The Other Underground Scene


As much as I love reading, most of my time is dedicated to textbooks as I unwisely earn degree after degree.  One book that I was able to sneak in that has haunted me ever since is The Mole People: Life in the Tunnels beneath New York City by Jennifer Toth (1993).  The author takes us on an unsettling journey deep into the abandoned tunnels of the New York City train stations to prove the urban legend true: that muthafuckas are living below the platforms.  Can this be?  How do they survive down there?  Are they eyeless like actual moles?  I’m not a fan of going to work; can I live down there too?  These riveting questions must be answered.

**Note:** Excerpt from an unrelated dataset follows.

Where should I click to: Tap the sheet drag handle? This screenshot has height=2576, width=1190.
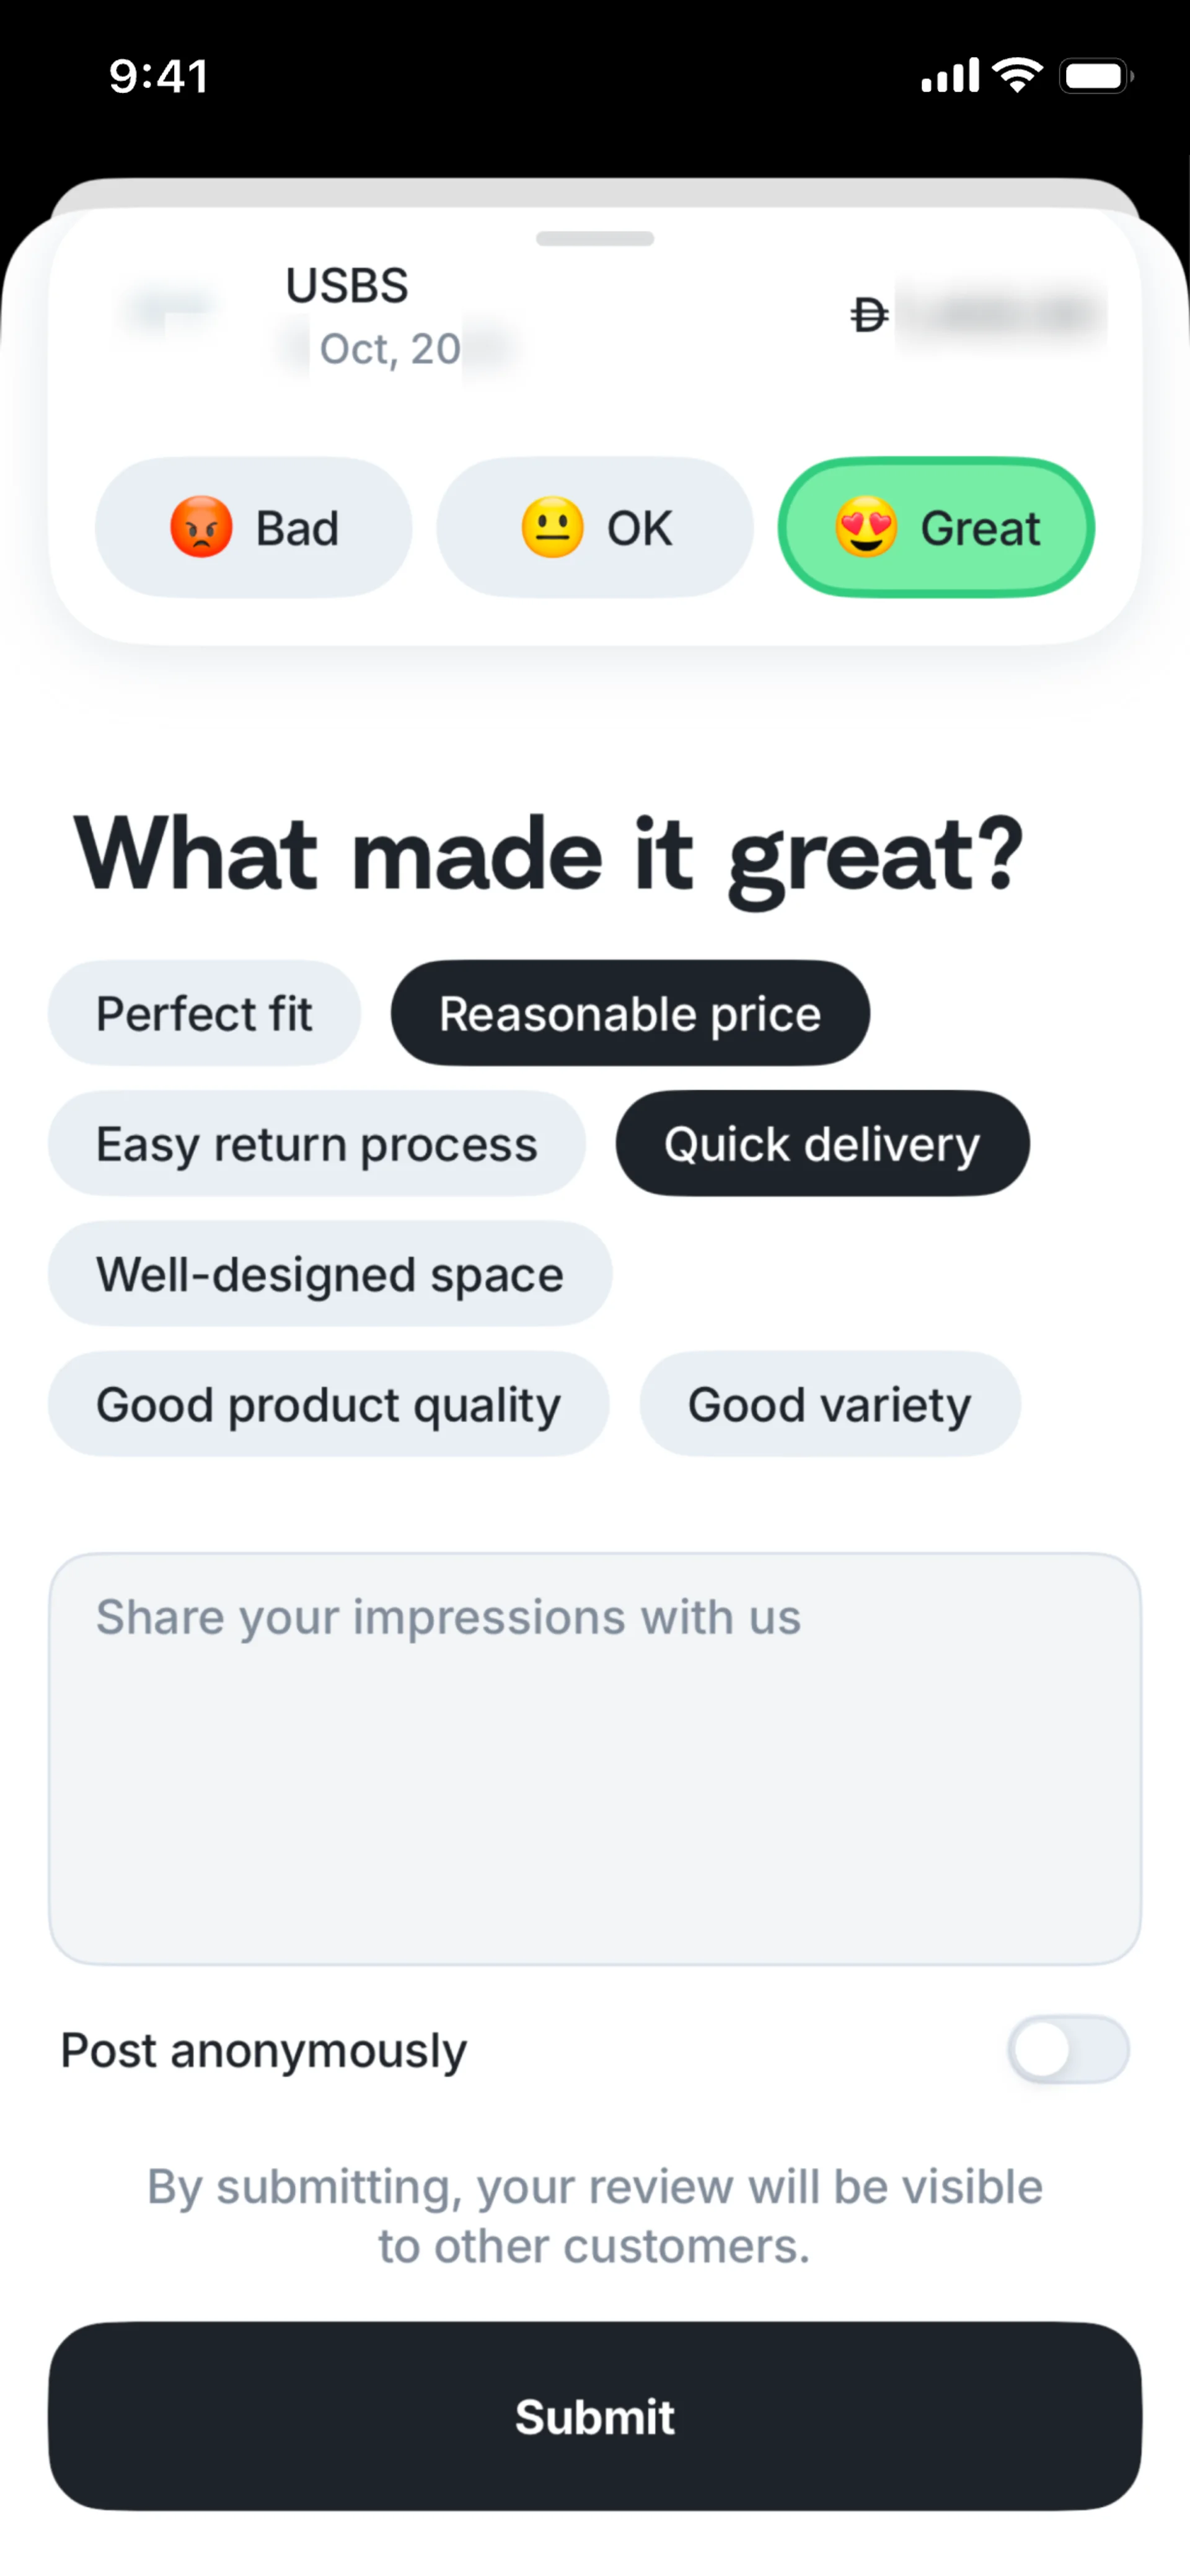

Being a New York City enthusiast, I wanted to learn more about the mole people.  I rode the subway most of my life and would often stare out the window into the tunnel’s dark abyss wondering if someone was out there.  To my horror, Toth estimates about 4,000 people were living in the catacombs under Grand Central Station and Penn Station during the 1990s.  As she ventures down several layers below the platform with her tunnel guide “Blade,” we’re introduced to all sorts of derelicts and learn their twisted stories.  She discovers a society of outcasts made up of addicts, runaways, mentally ill and disenfranchised people who have forged their own community in the tunnels.

Many of the interviewed inhabitants believe they were marginalized and pushed into life below the surface.  With the cost of living so high in New York City they would rather live in a tunnel rent-free.  Robbery and rape in homeless shelters force people to seek a safe haven elsewhere.  However, danger, disease, and addiction are some of the everyday issues the homeless experience in the tunnels.  They are terrorized by gangs, hassled by police, and preyed upon in Darwinian fashion.

Not all is grim down below.  They shower in running water from broken pipes, cook on open fires and hook up televisions to electrical wires.  They have their own education, legal, and healthcare systems, and even have a mayor.  You need permission from Mayor Bernard Isaacs to live in these tunnels!  The “runner’s” role is to return to the surface to retrieve food, medicine, and supplies.  They refer to those who live above ground as “surface dwellers.”  Some mole people have dogs and cats as pets.  These animals actually have a better gig than the ones in those damn Sarah McLaughlin commercials.

Although this book includes photographic proof of life in the tunnels and sites specific locations, critics argue much of the book is inaccurate and the stories are impossible to confirm.  Toth’s most outspoken critic, Joseph Brennan, sketched and uploaded maps of the stations on his website Abandoned Stations where he disputes much of her geography.  Factual or not, the book contains truths about the homeless that make us uncomfortable.  Our social system is failing those who truly need it.  The demons that plague them combined with our unsympathetic judgment and perhaps fear and guilt towards the homeless have caused them to find refuge in this underground metropolis.  Who’s to say that there is no possibility of turning out like them?

The book’s end wraps up quite conveniently.  Word on the street is that “Blade” is out to kill Toth so she flees across country.  As tempting as it is to escape the obligations of every day life, I prefer my surface dweller status.  Mankind needs rules, daylight, and to not get stabbed.  Also, check out Marc Singer’s documentary Dark Days on people living in Amtrak tunnels.